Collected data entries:
----

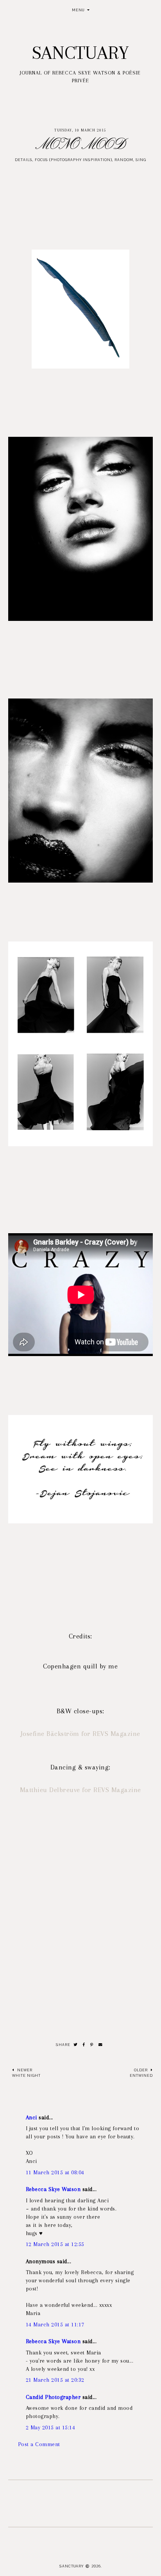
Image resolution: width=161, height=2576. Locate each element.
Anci (31, 2117)
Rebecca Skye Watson (53, 2189)
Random (123, 159)
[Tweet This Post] (75, 2045)
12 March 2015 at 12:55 (55, 2244)
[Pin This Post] (91, 2045)
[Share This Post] (84, 2045)
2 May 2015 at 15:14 (50, 2427)
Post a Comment (39, 2444)
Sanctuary (80, 52)
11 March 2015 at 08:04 (55, 2172)
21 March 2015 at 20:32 (55, 2380)
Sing (141, 159)
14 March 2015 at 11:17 (55, 2324)
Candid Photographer (53, 2397)
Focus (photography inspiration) (73, 159)
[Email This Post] (100, 2045)
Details (23, 159)
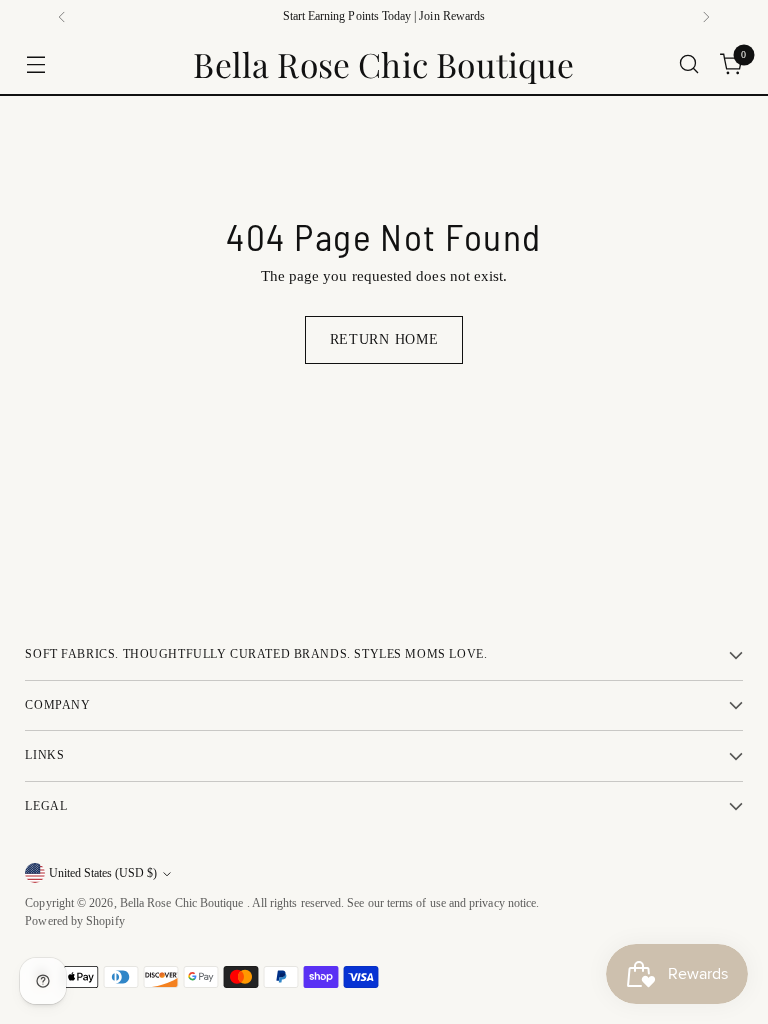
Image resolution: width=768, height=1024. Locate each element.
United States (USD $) (103, 873)
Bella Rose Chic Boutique (183, 903)
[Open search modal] (689, 64)
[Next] (706, 17)
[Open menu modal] (35, 64)
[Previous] (62, 17)
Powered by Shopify (74, 921)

----

# Exercise objective
Whenever the string "Locate" shows up in a line above, copy that line.

# Result of the exercise
Image resolution: width=161, height=2576. Locate each element.
Image resolution: width=768, height=1024. Locate each element.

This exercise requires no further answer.